Photo 8 (a: Brieuc Fertard, 12/10/2023, b: Paul Goby, 1901)
Elle rend compte aussi de la transformation totale du paysage depuis 1901. Comme partout sur les plateaux des Préalpes de Grasse une revégétalisation majeure a eu lieu, liée au quasi-abandon de l’élevage et de la culture et à la moindre exploitation du bois. Les aménagements modernes ont achevé de rendre le paysage méconnaissable.
Mais le tumulus de la Sarrée, après quelque chose comme 4000 ans d’existence, continue de témoigner des temps anciens et des 160 générations d’humains environ qui se sont succédées à cet endroit.
Localisation enregistrée le 12/10/2023 : 43.688069 6.960201 (degrés décimaux).
(17/10/2023)
Bibliographie :
- GASSIN Bernard. Atlas préhistorique du Midi méditerranéen. 8, Feuille de Cannes. Paris, CNRS, 1986, pp 133-135.

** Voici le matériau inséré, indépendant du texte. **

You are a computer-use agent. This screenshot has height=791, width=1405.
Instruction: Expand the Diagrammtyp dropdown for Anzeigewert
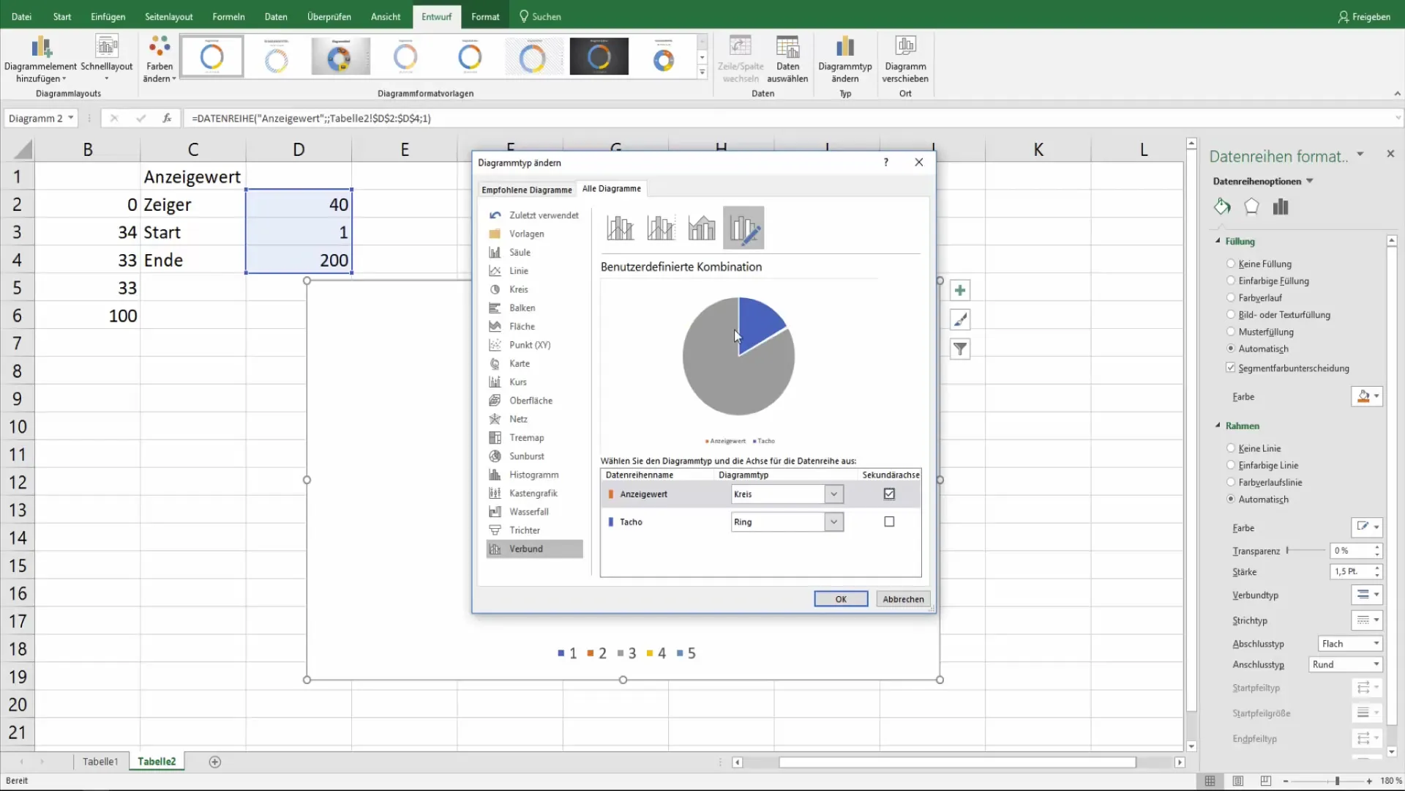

- GOBY Paul. Découverte et fouille d’un tumulus de l’Age du bronze à La Sarrée. Journal de Grasse, N° 45, Jeudi 7 Novembre 1901, p. 1. Journal de Grasse du 7/11/1901
- SALICIS Claude, SALICIS Germaine, BRETAUDEAU Georges, GERARD Marie-Claude. Dolmens, pseudo-dolmens, tumulus et pierres dressées des Alpes-Maritimes (06) – Hors-Série 7 - 2014. Nice : Editions IPAAM, 2014, p. 43.
- SALICIS Claude. Dolmens, pseudo-dolmens, tumulus et pierres dressées des Alpes-Maritimes (06) – Mise à jour N° 1, In Mémoires de l’IPAAM - Tome LVI. Nice : Editions IPAAM, 2014, p. 24.